A floating piston 11 is slidable in a cylinder bore 10 sealed at one end with automotive type piston rings. The piston 11 is preloaded against one closed end of the cylinder bore by a spring 12. The closed end against which the piston is preloaded is pierced so that a tube or airway 14 may communicate with the combustion chamber of an I.C. engine. The preload is made such that on the compression stroke of the engine the floating piston 11 will not move until the full compression pressure is reached. The subsequent pressure due to mixture burning moves the floating piston 11 against the spring 12 thus storing energy for use at a later portion of the engine stroke. The accumulator may be integral with the engine cylinder head or block or may be incorporated into the engine itself eg the working cylinder may contain two pistons spring loaded apart.

Description

AUTOMOTIVE ACCUMULATOR This invention relates to an automotive accumulator.

The internal combustion engine is well known as a means of providing motive power both as a gas or petrol engine or as a diesel engine.
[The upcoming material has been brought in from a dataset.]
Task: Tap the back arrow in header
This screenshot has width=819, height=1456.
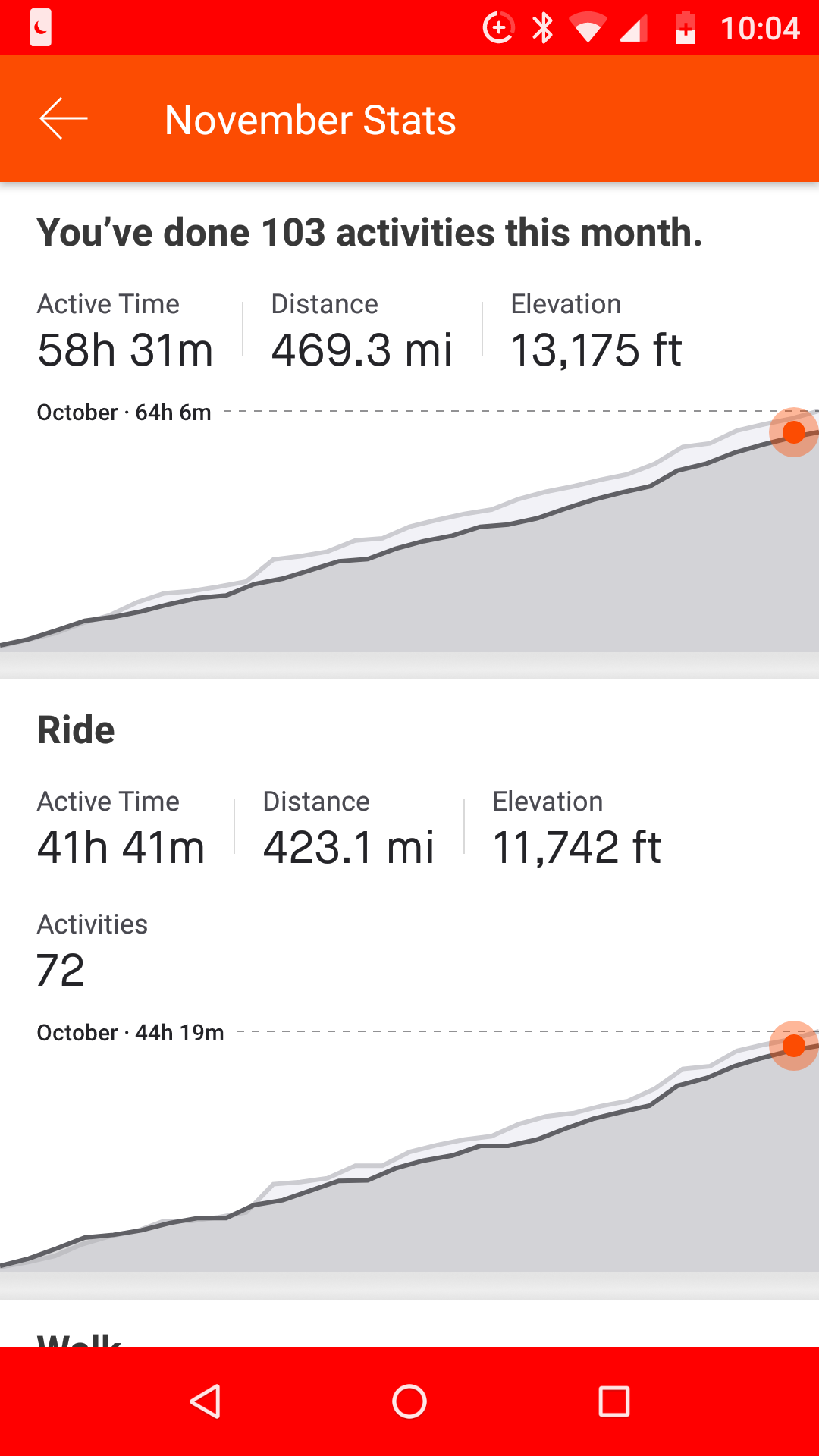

In the gas or petrol engine, the burning or explosion takes place at constant volume with previous compression. The diesel engine on the other hand has a slower burning which is said to approximate to combustion at constant pressure with previous compression. As just described the gas or petrol engine particularly suffers a disadvantage. Following the compression stroke, a very short or near instantaneous burning period occurs at or near the commencement of the working stroke. The resulting burning gases are tightly confined by the combustion chamber and the piston.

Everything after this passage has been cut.